Que s’est-il passé sur le plateau d’”On n’est pas couché” lors de l’enregistrement vendredi dernier ? Ce matin, le site Causeur.fr rapportait un incident coupé au montage entre le polémiste Aymeric Caron et Alexandre Arcady, réalisateur du film “24 jours” sur l’affaire Ilan Halimi. “Consultant ses fiches soigneusement préparées, il déplore, chiffres à l’appui, que le film passe sous silence les actes islamophobes qui ont bien plus augmenté que les actes antisémites. On ne voit pas bien le rapport. Veut-il dire qu’on en fait un peu trop pour une affaire certes terrible mais isolée, quand l’islamophobie est une réalité quotidienne ? On n’ose le penser, mais Arcady en est convaincu. Le ton monte” rapporte Causeur. Le site affirme aussi que le débat s’est poursuivi sur l’affaire Merah et qu’Aymeric Caron a brandi des chiffres à propos des conflits israélo-palestiniens “sous le regard médusé des invités”.
“J’ai été estomaqué”
Invité ce midi des “Grandes Gueules” de RMC, Alexandre Arcady a confirmé la version de Causeur. “Accroché, le mot est un petit peu faible. Je vais dire que j’ai été tellement estomaqué – et je n’étais pas le seul puisqu’on s’est rendu compte (qu’il) apportait comme ça des espèces de vérités épouvantables. On pouvait comprendre que, parce que des soldats israéliens tuaient les enfants palestiniens… Imaginons déjà comment cette phrase peut être terriblement provocatrice” a expliqué le réalisateur, pointant du doigt l’intervention “préparée” d’Aymeric Caron et ses chiffres.
Puis, le discours a bel et bien dérivé sur l’affaire Mohammed Merah. “Je lui faisais remarquer quand même que le président de Palestine avait fait une déclaration très claire à destination des Français en leur disant ’Ecoutez, les affaires palestiniennes et israéliennes sont nos affaires et je vous demande de ne pas vous en occuper’. Parce qu’à la suite de cette tuerie à Toulouse, c’était insupportable. Et je lui ai fait remarquer qu’il n’avait pas beaucoup été repris dans les médias et que c’était quand même un appel au calme et de ne pas mêler les choses. Mais la chose la plus extravagante, c’est qu’on parle d’un crime antisémite en France, d’un jeune Français, et que ce monsieur vient avec des affirmations d’un antisionisme et d’un anti-Israël d’une façon tellement caricaturale” s’est offusqué Alexandre Arcady.

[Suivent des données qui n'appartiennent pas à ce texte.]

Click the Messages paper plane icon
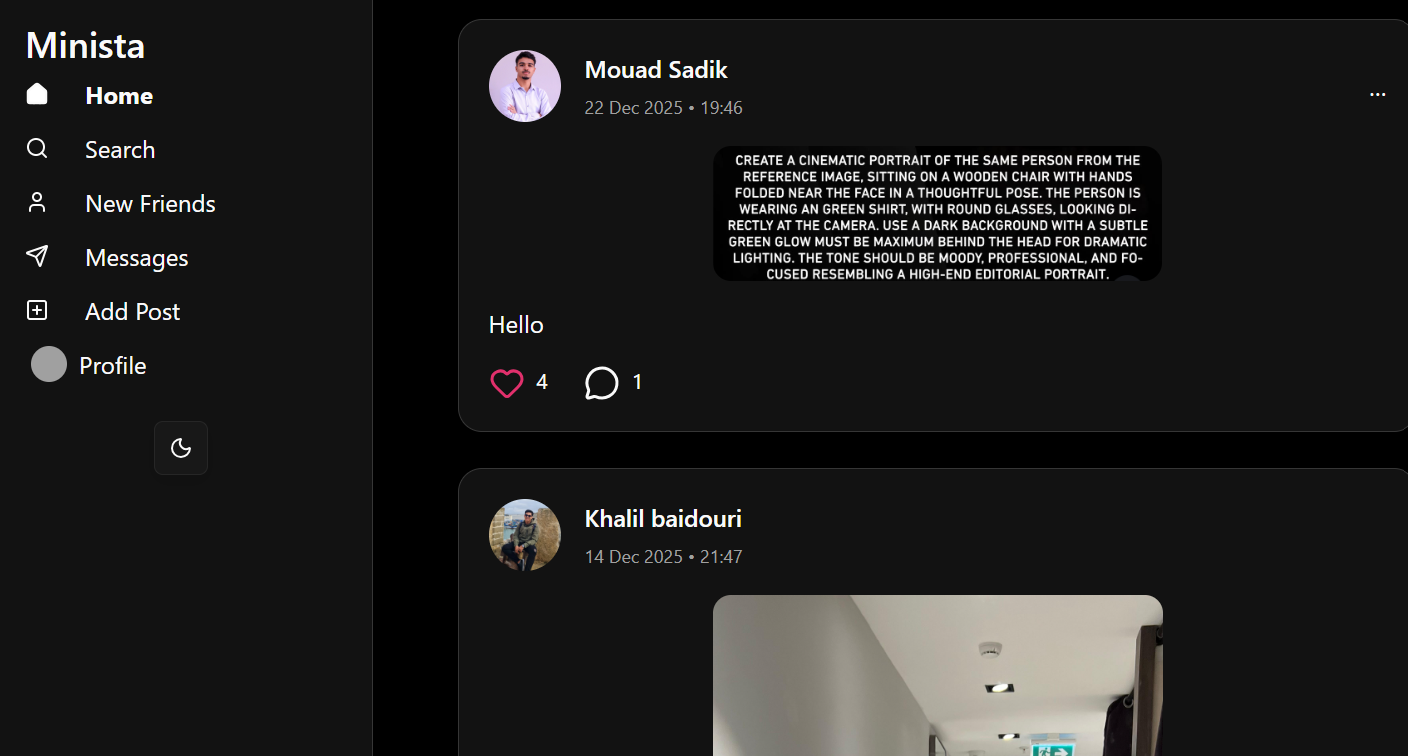 (37, 256)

“Ce sont des raccourcis absolument abjects”
“Je pense que ce sont des raccourcis qui font mal et qui peuvent perturber beaucoup les esprits. (…) C’est de la désinformation parce que ce sont des raccourcis absolument abjects” a-t-il jugé sur RMC. Et le réalisateur a par ailleurs confirmé avoir été mis au courant de la suppression de la séquence. “La production est venue me voir à l’issue de l’enregistrement, avec le réalisateur, et ils m’ont dit qu’ils allaient couper la séquence, qu’elle était insupportable. Ils ne se sont pas auto-censurés, ils ont considéré avec justesse qu’il ne fallait pas lancer ce type d’anathème qui n’avait rien à faire dans ce débat” a-t-il confié, jugeant que “ça ne méritait pas d’être diffusé”. Malgré cette décision, Alexandre Arcady “ne croit pas” que la production ait voulu protéger Aymeric Caron mais plutôt le public.